Missing Out: A NICU Perspective

When I had dreamed of having my baby, I imagined covered in absolute bliss, like the fluffiest sherpa blanket. After experiencing skin-to-skin and the first motherly act of breastfeeding, there would be an instant bond, and it would be quickly documented as one of the best experiences of my life.

Reality wasn’t what I dreamed of at all. 

I had just survived labor and delivery. It had been a stressful few days with my doctor claiming I would most likely have to have a C section since I was overdue and would need to be induced. We were both surprised when the induction actually took, and I was in active labor. The first string of anxiety plucked like a guitar string in my heart when my doctor broke my water. In my drugged state I heard her say, “Meconium.” My ears perked up because of course I had googled and researched everything that could possibly go wrong in labor ranging from stillbirth to umbilical cord strangulations. I knew what meconium was. It was essentially poop my baby expelled in utero, which happens to older babies and why prolonging childbirth past 42 weeks is dangerous. I had gone over by 41 weeks, which is why I was being induced. But I had to give her time to come on her own – all the baby books said so.

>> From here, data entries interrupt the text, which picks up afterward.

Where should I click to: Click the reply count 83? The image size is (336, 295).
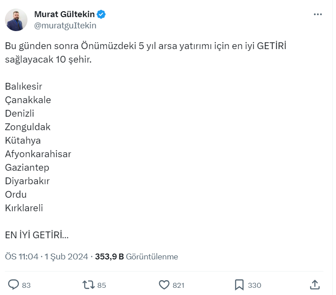point(26,285)
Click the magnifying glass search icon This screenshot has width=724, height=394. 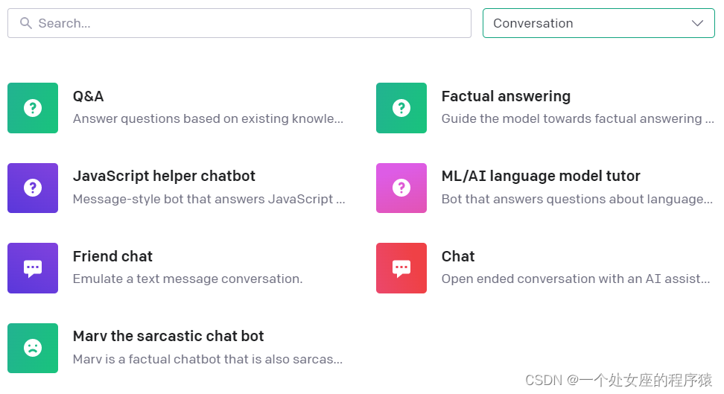[x=26, y=23]
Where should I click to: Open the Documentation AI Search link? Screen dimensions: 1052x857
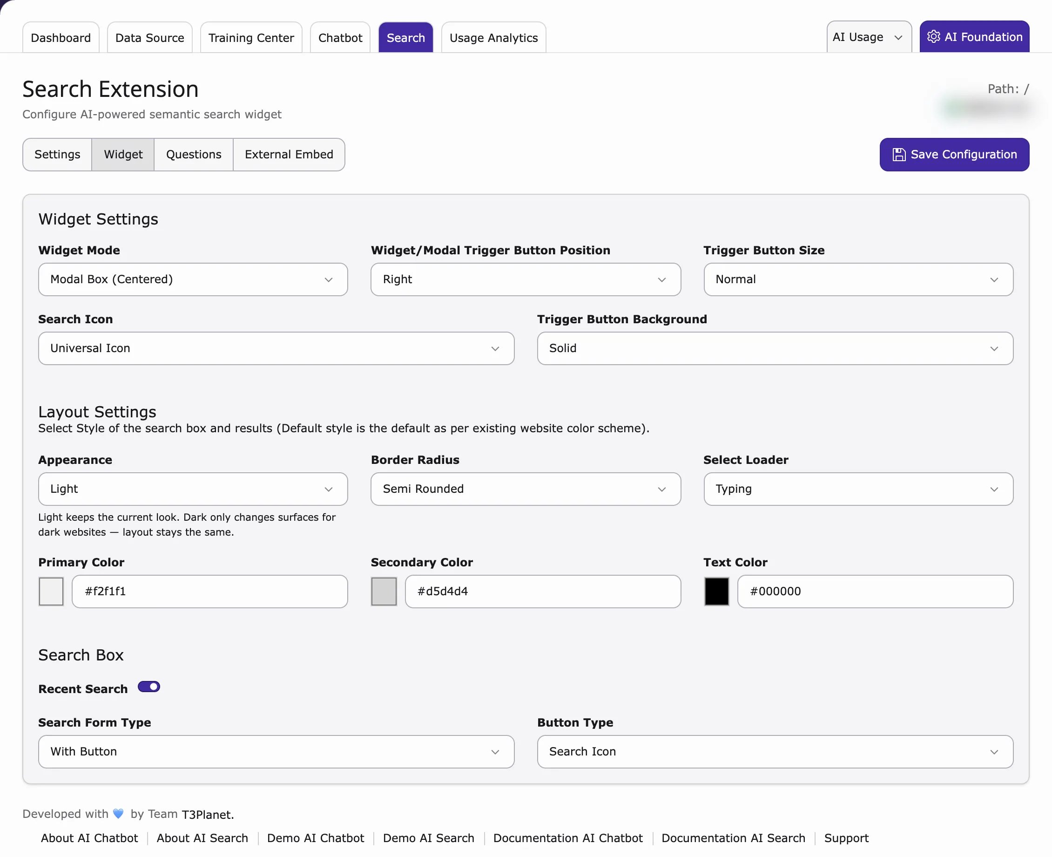click(x=733, y=838)
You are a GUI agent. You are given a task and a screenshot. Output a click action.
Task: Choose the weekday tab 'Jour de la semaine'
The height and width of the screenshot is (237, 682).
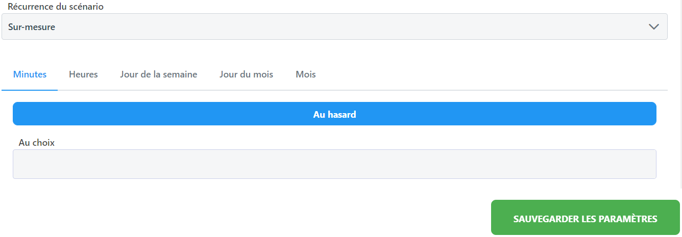point(158,74)
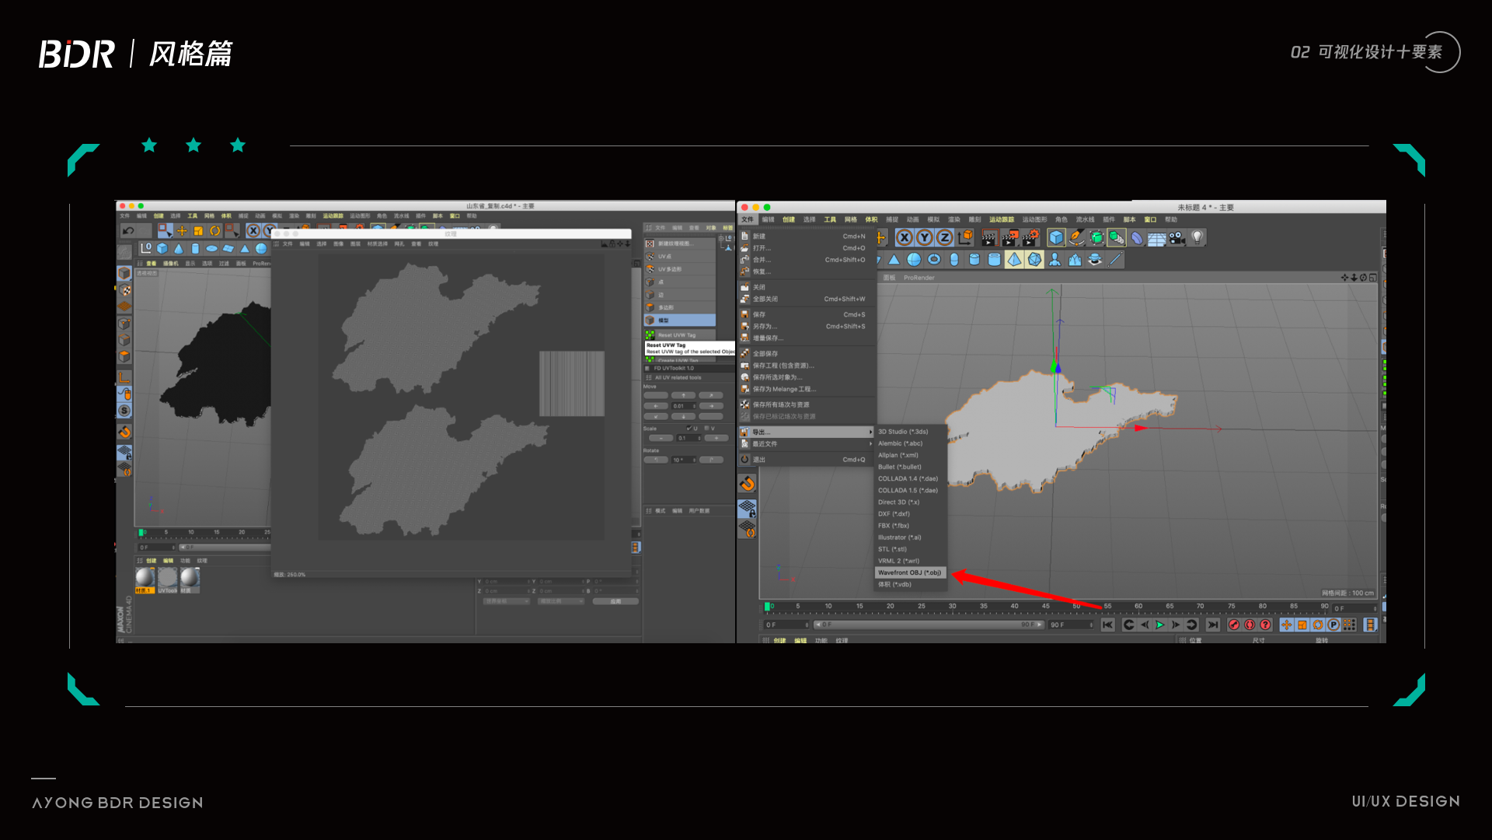
Task: Click the figure primitive icon
Action: coord(1055,260)
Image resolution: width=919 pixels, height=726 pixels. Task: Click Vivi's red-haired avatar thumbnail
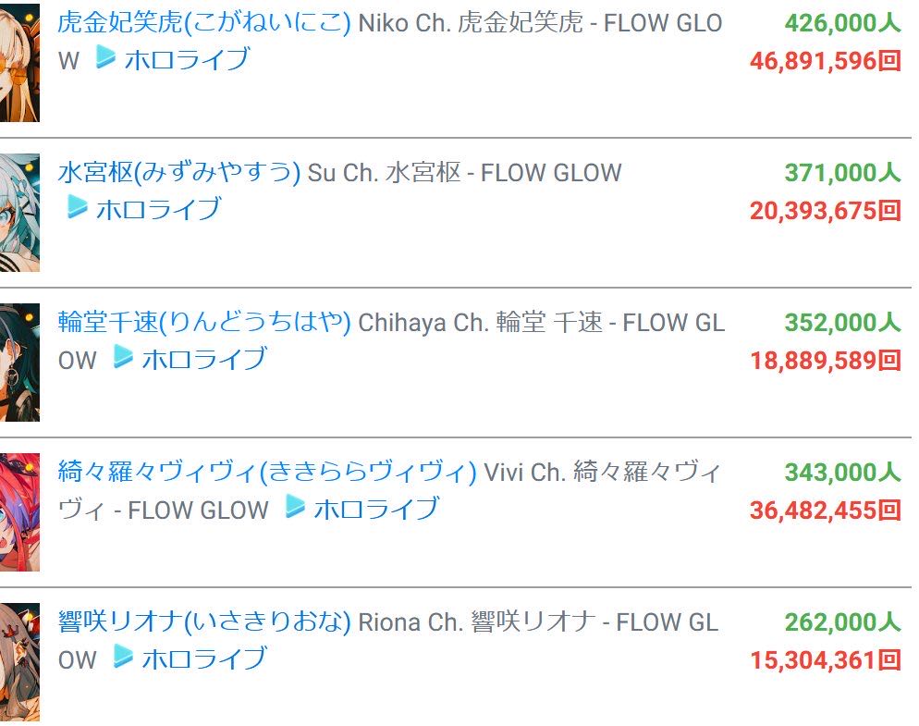click(x=19, y=512)
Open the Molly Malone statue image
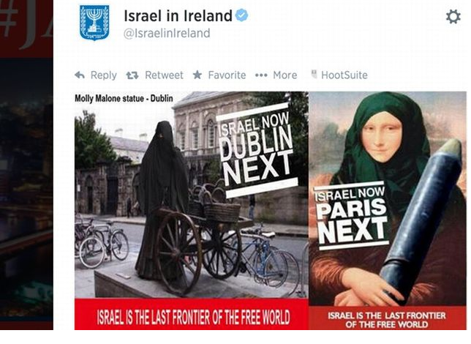The width and height of the screenshot is (471, 344). (x=192, y=195)
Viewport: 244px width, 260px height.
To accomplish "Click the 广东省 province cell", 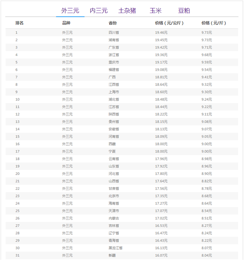I will [x=114, y=47].
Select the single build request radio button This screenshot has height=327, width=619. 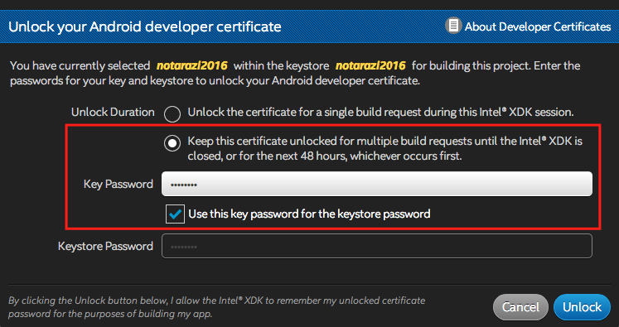click(172, 114)
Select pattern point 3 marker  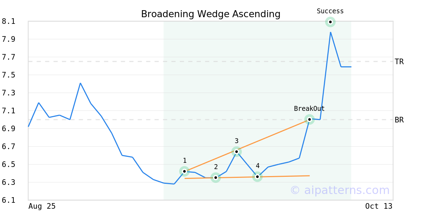click(236, 152)
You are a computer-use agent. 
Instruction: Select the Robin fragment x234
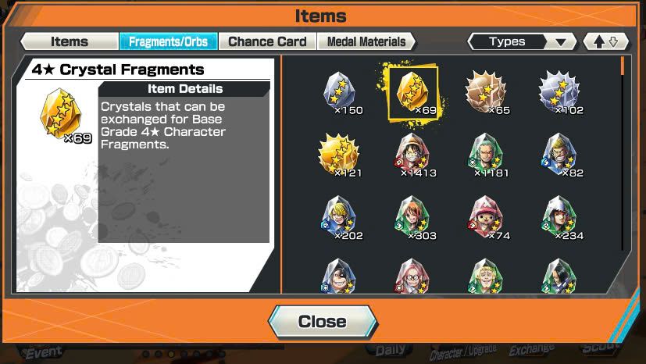559,218
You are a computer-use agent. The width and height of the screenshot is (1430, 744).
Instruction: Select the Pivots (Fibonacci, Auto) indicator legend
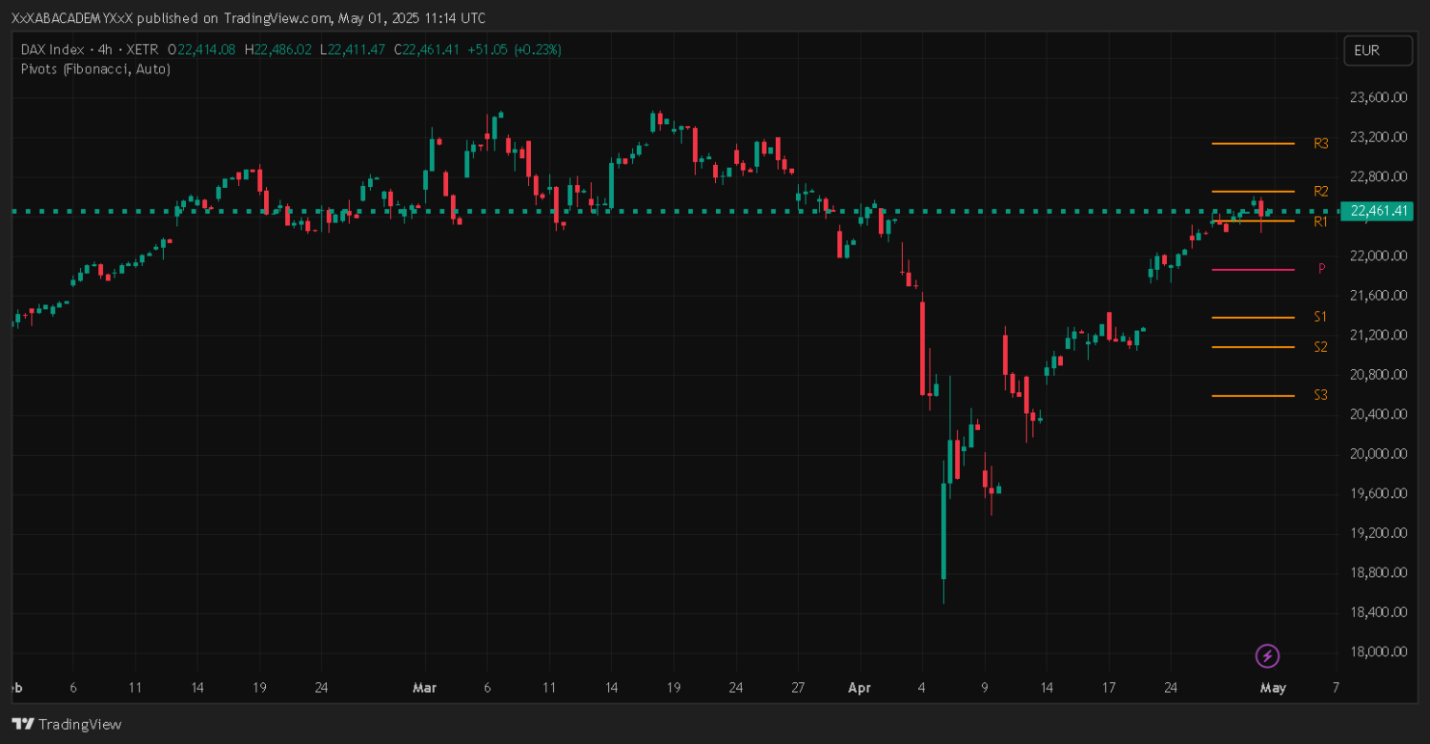95,69
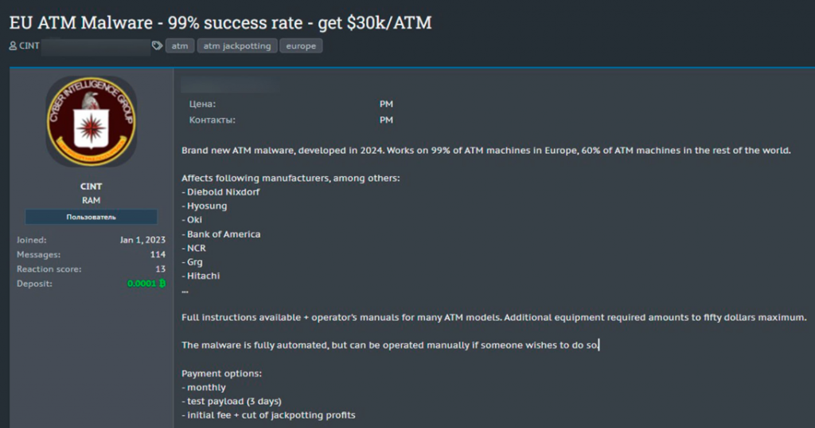
Task: Open CINT profile name below the avatar
Action: 91,187
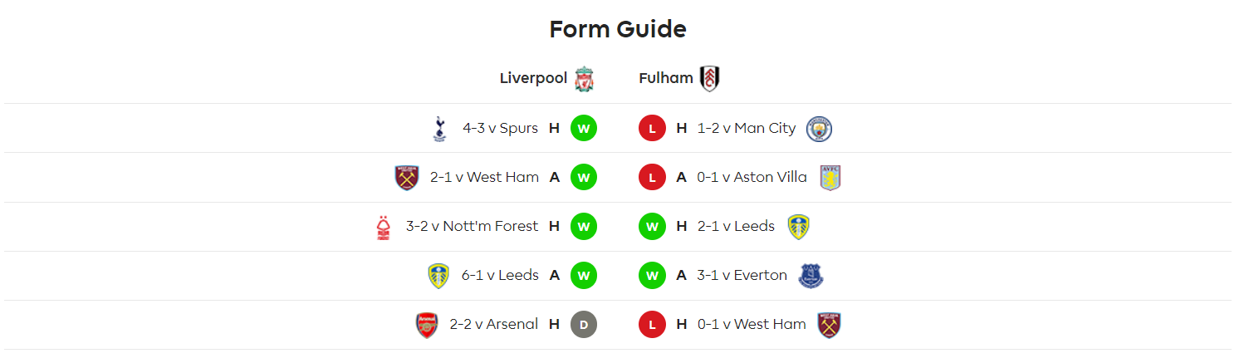Click the Arsenal crest icon

pos(427,325)
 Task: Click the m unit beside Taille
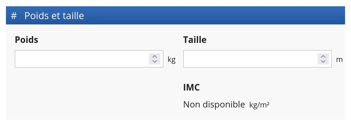pos(339,60)
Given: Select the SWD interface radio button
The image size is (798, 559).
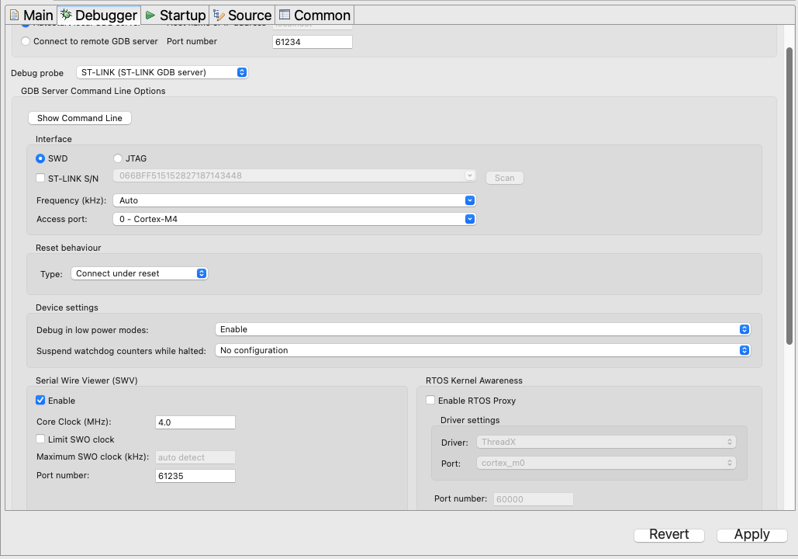Looking at the screenshot, I should click(40, 158).
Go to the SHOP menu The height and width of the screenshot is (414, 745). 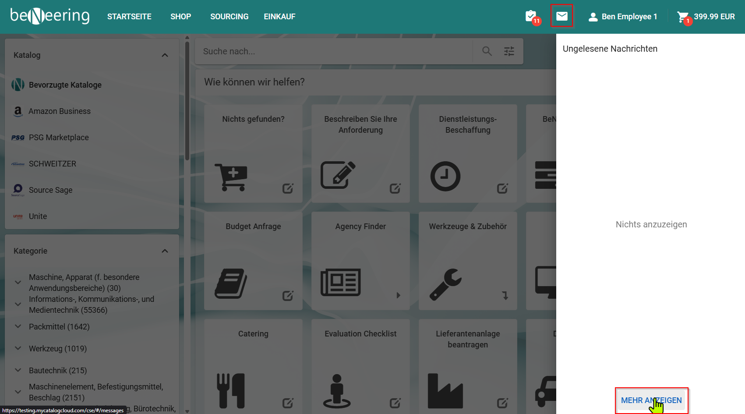tap(180, 17)
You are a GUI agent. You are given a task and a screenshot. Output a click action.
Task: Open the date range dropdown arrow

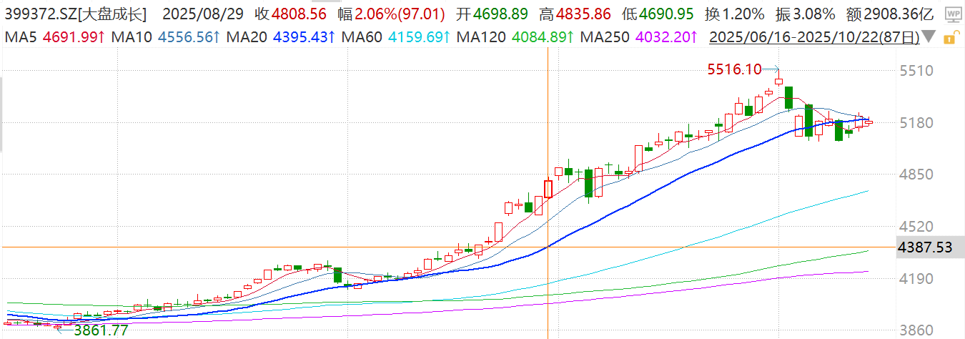[x=929, y=37]
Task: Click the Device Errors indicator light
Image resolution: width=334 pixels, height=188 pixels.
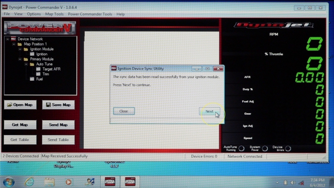Action: click(288, 148)
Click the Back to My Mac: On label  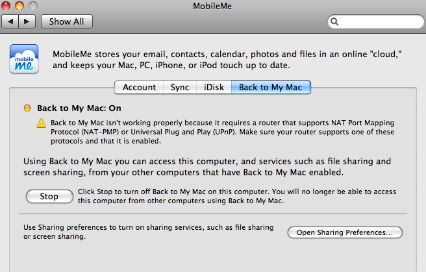pos(79,108)
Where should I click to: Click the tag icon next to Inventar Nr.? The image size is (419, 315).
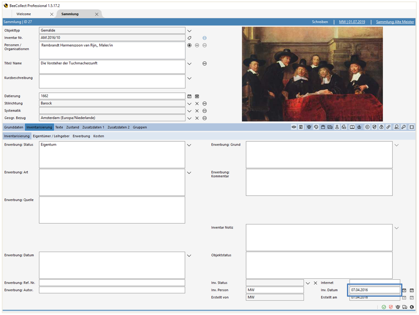coord(189,38)
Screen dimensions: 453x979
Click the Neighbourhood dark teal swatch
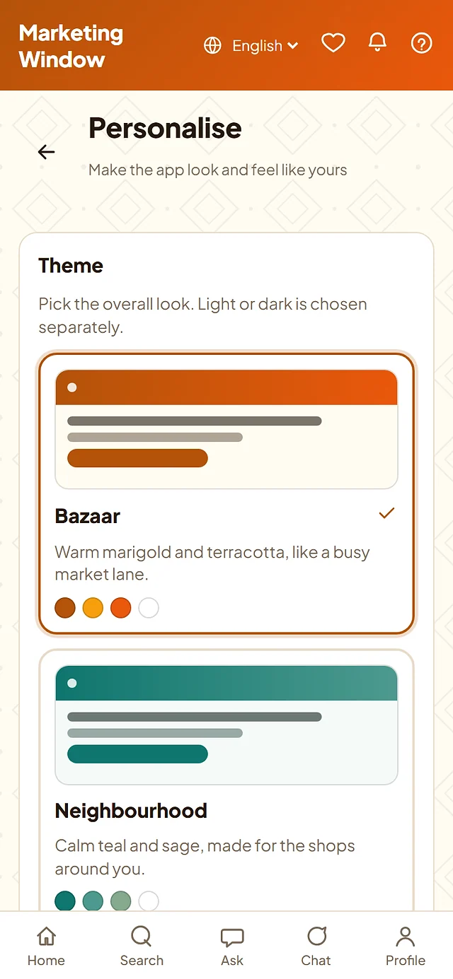click(x=65, y=901)
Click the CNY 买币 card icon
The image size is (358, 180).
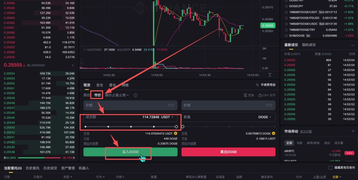tap(260, 95)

Why is there meconium?

Something was wrong.  

At my incredibly anxious face, my doctor reassured me that there was nothing to worry about. This was common, natural even. Everything else looked great. And just look – she swore she was going to have to perform surgery on me and here I was – beating the odds and surprising my very experienced doctor we could attempt this naturally. 

I took a breath and settled. Everything was going to be fine. I was going to be fine. 

Strangely, labor was a breeze. Well, you know, after the epidural. I had prepared myself for this moment. I have dreamed of this moment. This unmotherly thirty-year-old was ready to experience the first moments of motherhood bliss I have heard so much about it. To make the moment even more suspenseful, my husband and I chose to not know what sex our baby was until birth. My husband in a choked-up voice, tears streaming down, told me I gave him a daughter. 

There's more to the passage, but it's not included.